โSecara umum kami siap melaksanakan semua pekerjaan yang diminta oleh presiden baru terpilih, Pak Prabowo Subianto. Kita bagian perjuangan dan lima tahun ke depan kita akan ikut serta dalam pemerintahan,โ kata AHY di Istana Negara Grahadi. , Surabaya, Selasa (10/8/2024).
AHY menambahkan, dirinya tidak akan menyerah jika tidak terpilih menjadi menteri di kabinet Prabowo-Gibran. Keputusan itu diserahkan sepenuhnya kepada Prab selaku presiden terpilih.
“Keputusan ada di tangan Pak Prabowo.

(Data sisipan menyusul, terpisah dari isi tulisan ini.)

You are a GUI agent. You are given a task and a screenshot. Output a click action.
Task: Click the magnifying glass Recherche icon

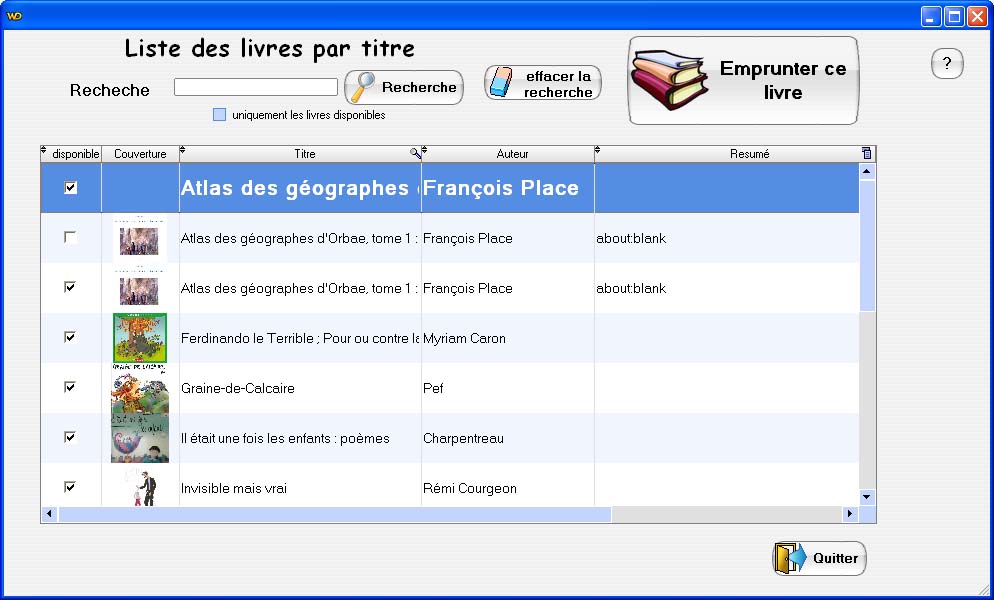coord(361,87)
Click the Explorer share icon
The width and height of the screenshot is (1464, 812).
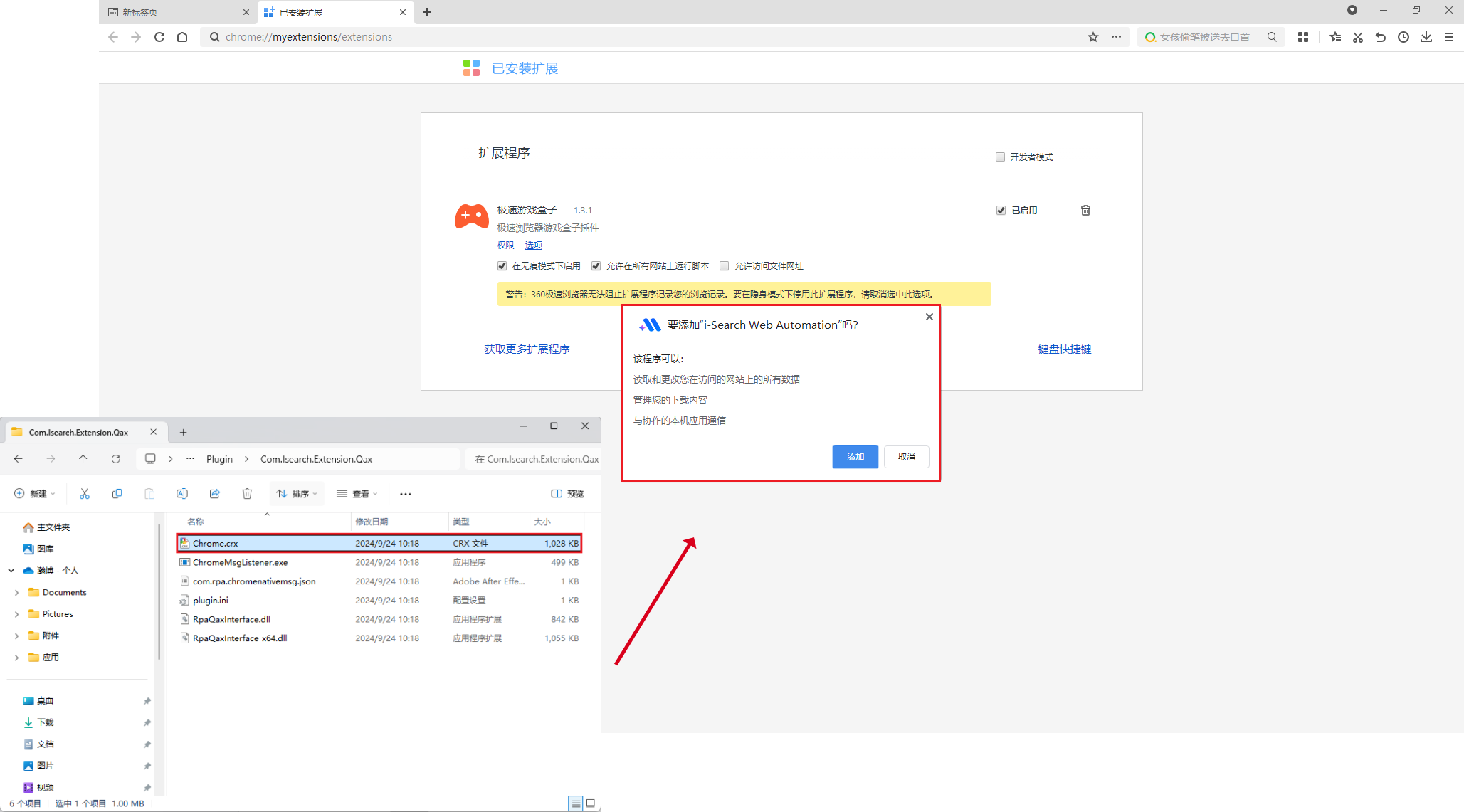click(x=214, y=493)
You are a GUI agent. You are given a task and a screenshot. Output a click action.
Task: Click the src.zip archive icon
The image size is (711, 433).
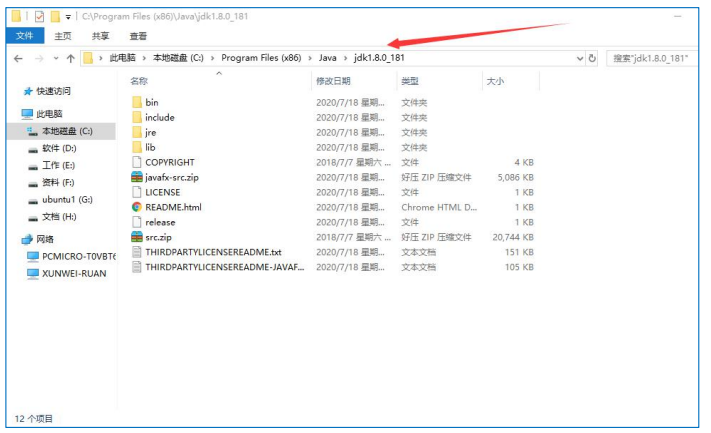(137, 237)
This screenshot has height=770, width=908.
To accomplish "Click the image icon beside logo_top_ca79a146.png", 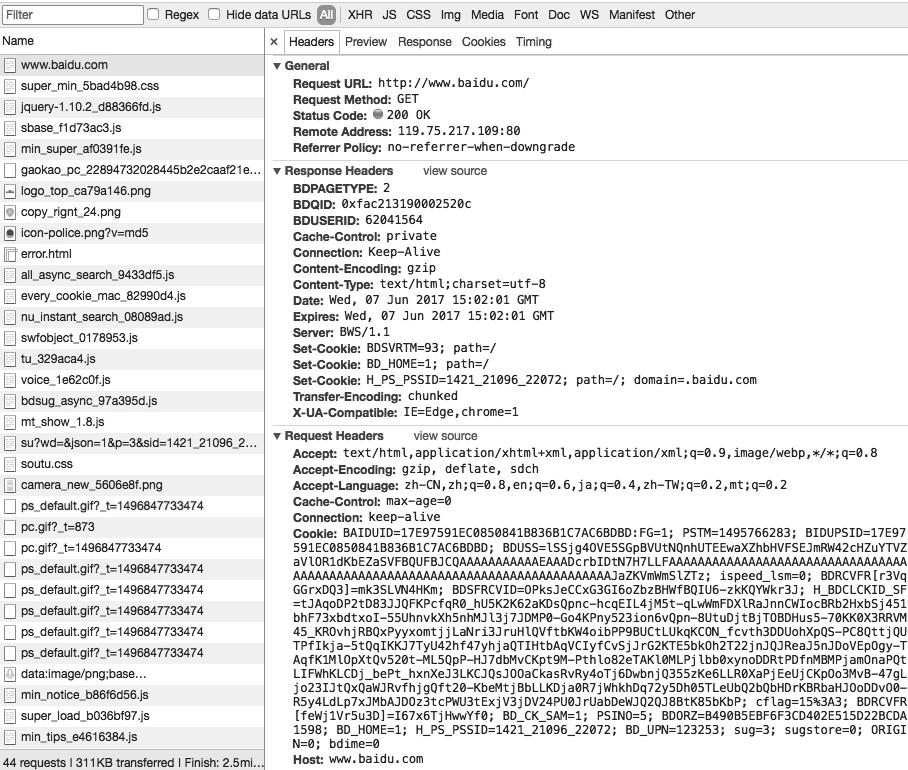I will [10, 191].
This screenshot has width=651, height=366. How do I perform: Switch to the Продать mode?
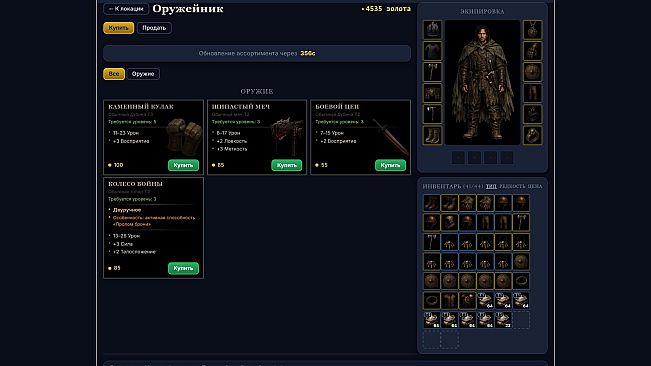[154, 28]
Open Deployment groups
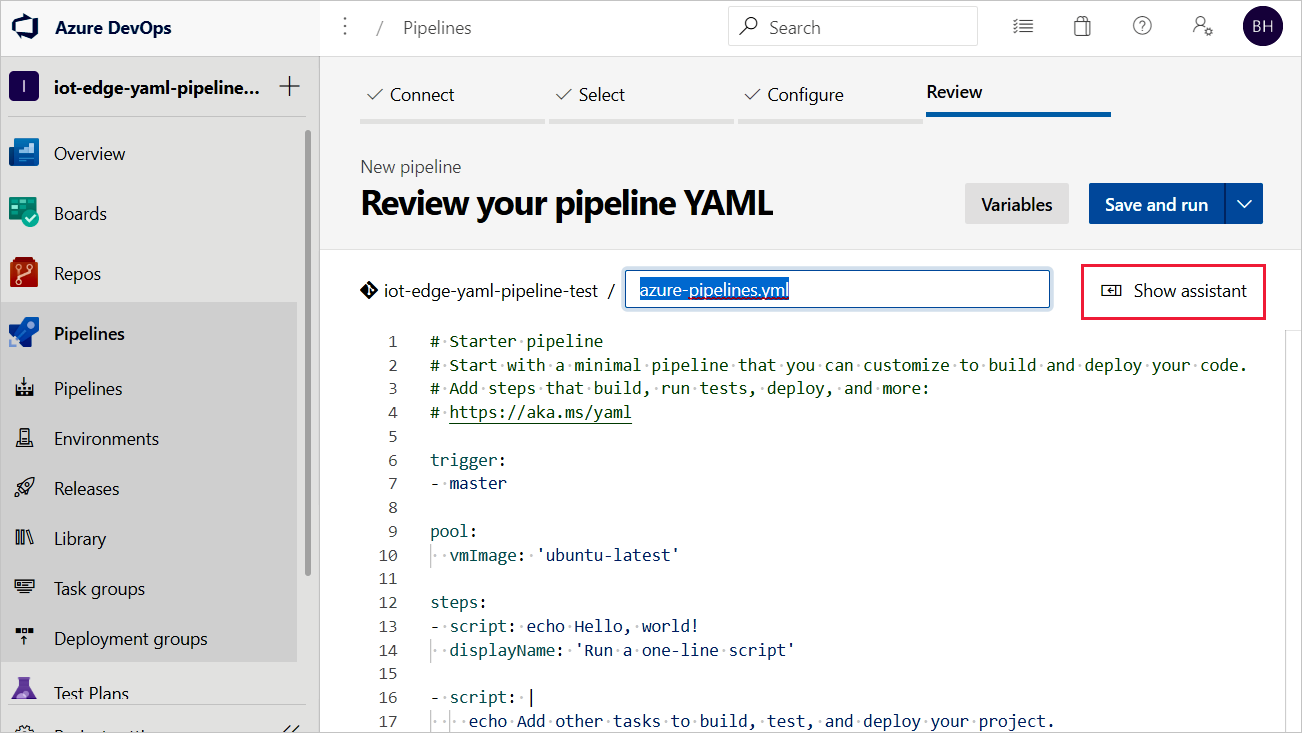Viewport: 1302px width, 733px height. tap(130, 638)
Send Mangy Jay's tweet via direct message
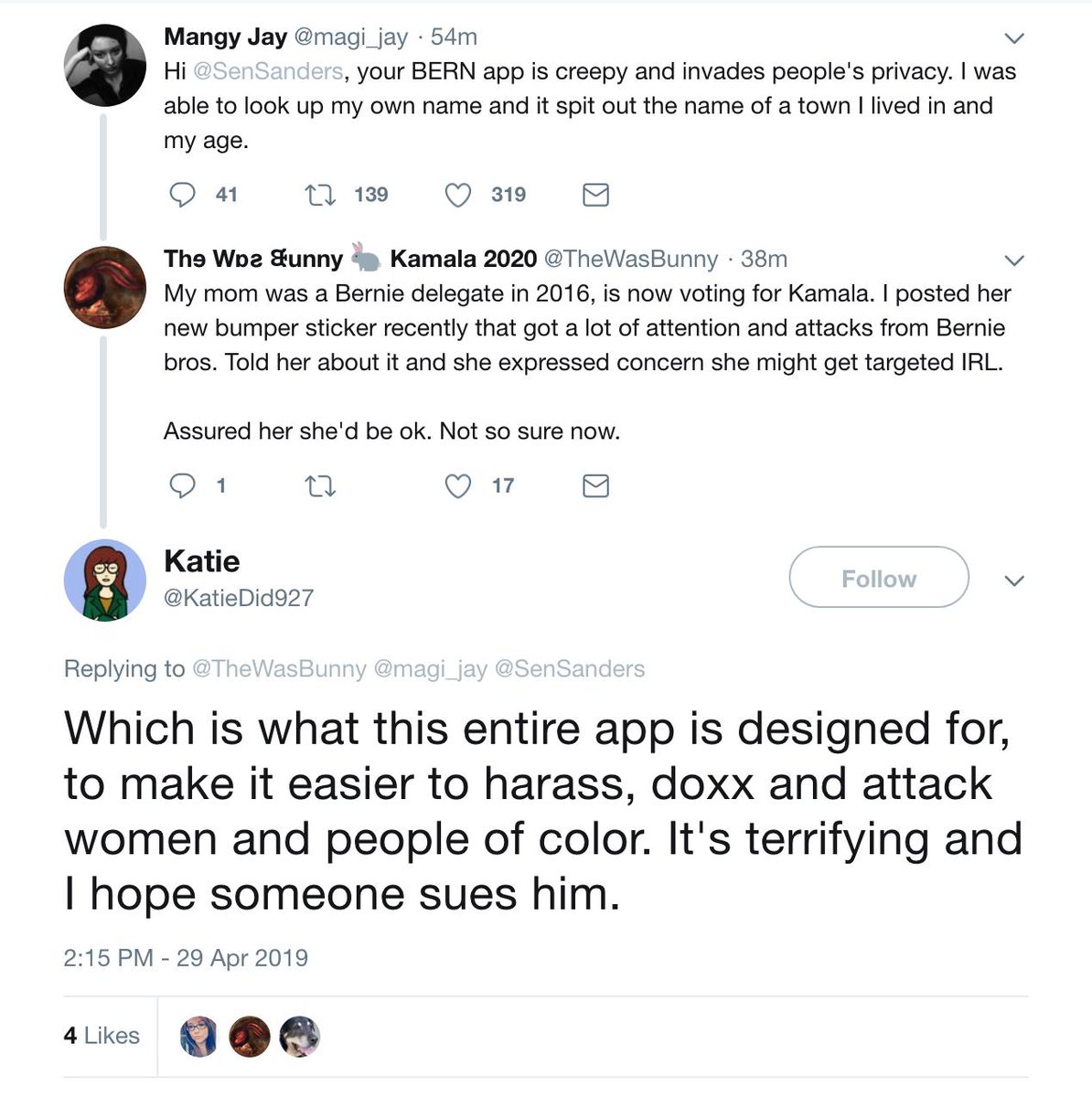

Saya tidak akan kecewa jika tidak mendapat pekerjaan di pemerintahan, karena semua keputusan kembali ke Pak Prabowo. Kami mendukung penuh kebijakan beliau,” tegas AHY.
Read More : Bareskrim Polri Bakal Lebur Dittipikor ke Dalam Korps Pemberantasan Korupsi
Dulu, nama AHY kerap disebut-sebut sebagai calon kuat menteri di kabinet Prabowo-Gibran. Selain menjabat Ketua Umum Partai Demokrat, AHY juga merupakan siswi SMA Taruna Nusantara.
Wakil Ketua Dewan Pengurus Partai Gerindra Hashim Djojohadikusumo mengatakan empat alumni Tarun Nusantara akan masuk kabinet Prabowo-Gibran.